Just happened to listen for a few moments to a conversation between Chris Matthews of MSNBC, Joan Walsh of Salon.com and Michelle Bernard on "Hardball" yesterday. The subject was "sexual politics" and the 'set-up' pieces were about women candidates in the recent election campaign "calling out" their male opponents in phrases like "man-up" or "be a man" or "be a real man"....
I was struck by the observation of Ms Walsh who was appalled by such phrases, because, as she put it, women have tried very hard to be judged in politics on their merit, and have tried to keep their sexuality out of the debate, and here were women candidates judging the "masculinity" of their male counterparts.
I have often observed that the question of whether a candidate, especially for president, was "man enough" was crucial to the republican constituency. That party prides itself on being strong in the public eye on national security and keeping the military strong, both qualities traditionally considered masculine qualities, and at the same time, that party has painted the democrats as 'weak' on national security and strong on something called the 'nanny state' in which the government did too much to protect the citizens, acting too much like the stereotypical 'nanny'.
The republicans also take pride, traditionally, in providing legislation that would keep the rich, rich and even grow that wealth exponentially, a kind of after-school competition to replace the stereotypical football successes of adolescence.
The republicans have been quite successful, for example, in painting John Kerry in 2004, as "unmanly" for his protest against the VietNam war, even though he fought valiantly as an American soldier in that war. They also painted him as "wishy-washy" because he misspoke, "I was 'for' the Iraq war before and now I am against it" as if that kind of indecision was a weakness, and he was therefore not 'fit' for the White House, when everyone knows that politicians change their minds with new evidence all the time.

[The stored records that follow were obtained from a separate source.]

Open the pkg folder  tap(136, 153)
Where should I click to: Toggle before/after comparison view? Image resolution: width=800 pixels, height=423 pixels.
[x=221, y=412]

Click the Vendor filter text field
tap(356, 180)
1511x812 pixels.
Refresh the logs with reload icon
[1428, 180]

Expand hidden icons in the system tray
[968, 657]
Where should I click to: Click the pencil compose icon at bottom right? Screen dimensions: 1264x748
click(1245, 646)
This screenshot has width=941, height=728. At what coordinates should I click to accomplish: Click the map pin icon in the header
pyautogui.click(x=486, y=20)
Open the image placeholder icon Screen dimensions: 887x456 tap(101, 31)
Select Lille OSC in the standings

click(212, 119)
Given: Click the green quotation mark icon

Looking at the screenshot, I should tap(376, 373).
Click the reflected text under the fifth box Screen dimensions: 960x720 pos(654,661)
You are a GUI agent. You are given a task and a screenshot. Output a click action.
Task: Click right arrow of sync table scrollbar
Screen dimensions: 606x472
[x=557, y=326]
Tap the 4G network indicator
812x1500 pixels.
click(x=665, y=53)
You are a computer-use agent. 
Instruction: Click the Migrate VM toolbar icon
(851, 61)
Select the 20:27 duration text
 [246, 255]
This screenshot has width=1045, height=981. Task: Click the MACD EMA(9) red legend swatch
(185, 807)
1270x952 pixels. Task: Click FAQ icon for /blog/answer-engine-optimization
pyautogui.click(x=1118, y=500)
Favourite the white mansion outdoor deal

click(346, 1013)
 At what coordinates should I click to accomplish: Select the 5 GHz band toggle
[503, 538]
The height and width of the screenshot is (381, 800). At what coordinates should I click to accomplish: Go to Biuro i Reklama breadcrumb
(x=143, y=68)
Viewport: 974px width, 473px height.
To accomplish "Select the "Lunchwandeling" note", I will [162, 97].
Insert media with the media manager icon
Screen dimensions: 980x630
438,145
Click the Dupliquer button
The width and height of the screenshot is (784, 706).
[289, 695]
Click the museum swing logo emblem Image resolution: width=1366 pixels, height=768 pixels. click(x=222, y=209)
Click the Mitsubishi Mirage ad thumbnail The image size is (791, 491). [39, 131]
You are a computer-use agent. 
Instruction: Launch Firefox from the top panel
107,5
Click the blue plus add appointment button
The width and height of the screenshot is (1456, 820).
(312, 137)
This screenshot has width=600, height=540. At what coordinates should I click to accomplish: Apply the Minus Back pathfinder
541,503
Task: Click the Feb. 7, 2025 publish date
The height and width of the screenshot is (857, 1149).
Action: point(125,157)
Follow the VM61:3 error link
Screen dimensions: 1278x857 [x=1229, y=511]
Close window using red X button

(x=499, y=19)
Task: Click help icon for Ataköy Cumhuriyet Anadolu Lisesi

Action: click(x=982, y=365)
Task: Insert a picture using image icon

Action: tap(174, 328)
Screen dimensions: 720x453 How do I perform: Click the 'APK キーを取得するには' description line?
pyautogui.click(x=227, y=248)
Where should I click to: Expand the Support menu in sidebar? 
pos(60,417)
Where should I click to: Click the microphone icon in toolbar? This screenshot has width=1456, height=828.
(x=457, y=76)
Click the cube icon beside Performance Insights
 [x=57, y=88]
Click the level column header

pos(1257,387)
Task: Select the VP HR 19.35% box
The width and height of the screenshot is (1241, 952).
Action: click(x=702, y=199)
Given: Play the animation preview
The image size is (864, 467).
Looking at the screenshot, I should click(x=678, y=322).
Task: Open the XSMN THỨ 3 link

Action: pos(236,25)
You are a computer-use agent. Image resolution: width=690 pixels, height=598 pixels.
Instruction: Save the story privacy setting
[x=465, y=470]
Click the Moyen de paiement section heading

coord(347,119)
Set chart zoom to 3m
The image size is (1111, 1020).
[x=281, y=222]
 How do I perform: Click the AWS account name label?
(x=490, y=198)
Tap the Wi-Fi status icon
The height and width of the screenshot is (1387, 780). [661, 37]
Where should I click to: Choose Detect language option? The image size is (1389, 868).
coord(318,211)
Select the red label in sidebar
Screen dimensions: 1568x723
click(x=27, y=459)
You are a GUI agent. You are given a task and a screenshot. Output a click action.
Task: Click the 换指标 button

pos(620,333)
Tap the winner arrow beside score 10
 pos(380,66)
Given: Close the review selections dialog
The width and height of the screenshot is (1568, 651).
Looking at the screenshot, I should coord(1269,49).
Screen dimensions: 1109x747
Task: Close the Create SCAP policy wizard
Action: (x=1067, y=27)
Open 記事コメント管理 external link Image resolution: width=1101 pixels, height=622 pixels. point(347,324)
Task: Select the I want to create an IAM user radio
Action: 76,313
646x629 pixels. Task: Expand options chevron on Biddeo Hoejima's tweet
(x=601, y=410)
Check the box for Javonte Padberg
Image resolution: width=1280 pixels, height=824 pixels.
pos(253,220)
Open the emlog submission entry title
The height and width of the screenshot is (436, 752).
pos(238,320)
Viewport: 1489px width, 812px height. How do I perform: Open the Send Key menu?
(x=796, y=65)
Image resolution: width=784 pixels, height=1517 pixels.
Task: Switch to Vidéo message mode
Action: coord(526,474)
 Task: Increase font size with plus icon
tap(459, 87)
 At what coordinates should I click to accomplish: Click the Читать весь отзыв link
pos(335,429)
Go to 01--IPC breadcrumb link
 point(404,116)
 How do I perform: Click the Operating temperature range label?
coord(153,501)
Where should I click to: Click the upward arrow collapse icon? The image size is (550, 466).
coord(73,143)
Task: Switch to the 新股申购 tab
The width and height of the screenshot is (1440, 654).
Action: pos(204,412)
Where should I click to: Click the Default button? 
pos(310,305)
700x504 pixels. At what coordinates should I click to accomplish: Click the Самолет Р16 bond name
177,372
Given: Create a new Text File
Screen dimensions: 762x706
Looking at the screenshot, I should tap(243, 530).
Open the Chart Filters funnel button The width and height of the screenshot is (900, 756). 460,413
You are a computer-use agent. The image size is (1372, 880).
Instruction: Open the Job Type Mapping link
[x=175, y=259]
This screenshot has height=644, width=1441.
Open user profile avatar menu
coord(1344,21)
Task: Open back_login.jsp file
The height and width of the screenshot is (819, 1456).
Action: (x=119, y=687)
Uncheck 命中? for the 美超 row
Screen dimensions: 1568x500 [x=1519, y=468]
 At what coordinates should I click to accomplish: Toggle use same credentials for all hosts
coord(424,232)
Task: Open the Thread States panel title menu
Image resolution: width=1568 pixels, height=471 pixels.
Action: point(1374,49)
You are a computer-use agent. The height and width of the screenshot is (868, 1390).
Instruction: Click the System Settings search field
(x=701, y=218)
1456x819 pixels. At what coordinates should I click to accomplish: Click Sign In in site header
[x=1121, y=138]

When a female republican candidate uses a phrase like "man-up" to stimulate her opponent to "tell the truth" she is counting on a cultural resiliency that understands her real, although underlying inference, "that he is not a real man, that he is a wimp, that he is not to be trusted."
The culture is now filled with commercial sales messages for various drugs for men who struggle with their masculinity. These drugs include names like Viagra, Levitra, and Cialis, and there is a well-known stereotypical joke about men "not being able to perform" effectively in bed, just as there has been in high school phys-ed classes in the male showers, about the size of a young boy's "junk" to use a word currently bandied about in the 'pat-down' controversy in airports.
There are also a plethora of commercials, for different products, portraying men as 'idiots', 'dumbsters' 'clutzes' and simpletons as a way of perpetuating the stereotype of male incompetence. The Berenstain Bears children's books were ones I refused to read to my three daughters when they were pre-schoolers for that very reason.
While it is very true that men who try too hard to demonstrate their invulnerability and their (our) caring can and often do go "too far" in their attempt, and render ourselves comical and clutzy and highly imperfect and vulnerable, men, as a gender, struggle with the perceptions of derision and even contempt for weakness of any kind, from our own gender. Nothing is more hurtful than a male being named "unmanly" by another male, in whatever form that might take. It is the unforgiveable sin, in masculine culture.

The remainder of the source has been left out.